# Log in, log in, log in again?



## uzzieman (Dec 14, 2009)

Hello,

I don't know if this is as-designed or just an issue I am having. It's only this forum as I use several for different things, but I find I have to keep logging in all the time?

I have tried internet explorer and firefox and it's the same? If I click on the market place, or click on someone's profile, it asks me to log in. I log in and click another profile, I get asked again, I go to market place and get asked again, go to make a post and get asked again?

Unsure if there are some different settings for this forums that I need to have on my IE/FF it's a tad annoying?

Anyone help?

Regards,

Uz


----------



## Hoggy (May 8, 2002)

Hi Uz, Cookies have to be enabled. Do you use any progs like CCleaner or Wincleaner as these will remove cookies unless told not to.
Hoggy.


----------



## uzzieman (Dec 14, 2009)

Hello 

Cookies are enabled, but it seems as you made the magical post, it appears to have stopped happening (touch wood).
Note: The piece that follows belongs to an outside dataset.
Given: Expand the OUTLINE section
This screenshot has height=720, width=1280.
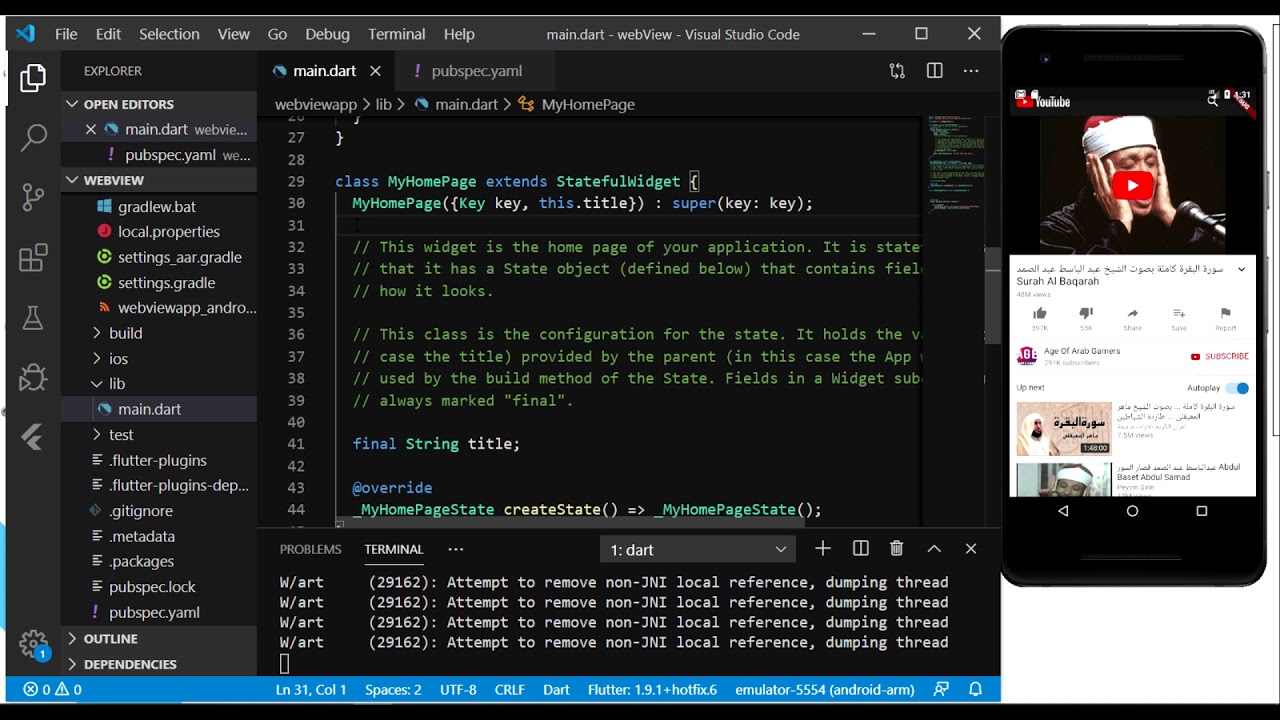Looking at the screenshot, I should (x=110, y=638).
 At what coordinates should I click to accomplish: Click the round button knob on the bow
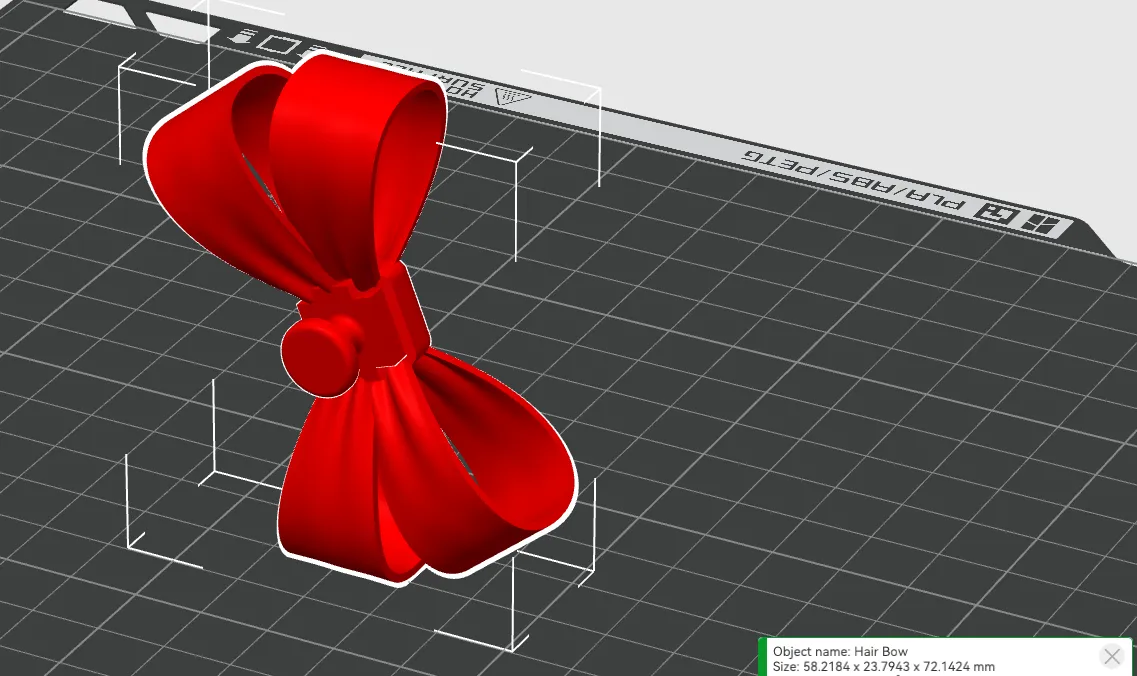[320, 351]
Very stange, as it ALWAYS does it .. except for in the last 10 minutes .. hmm!

Thanks,

Uz


----------



## kmpowell (May 6, 2002)

Ok, when you become 'logged out' does the '-' in between tt and forum in the web address disappear?

If it does, then that's your problem. Your cookie is setup for ********, where as you are trying to access it via a bookmark or link that is our temp address that has no hyphen.

If it is a bookmark, update your bookmark to the URL that has the hyphen.


----------



## uzzieman (Dec 14, 2009)

Ahh didn't notice the - thing! That's it!

Thanks D


----------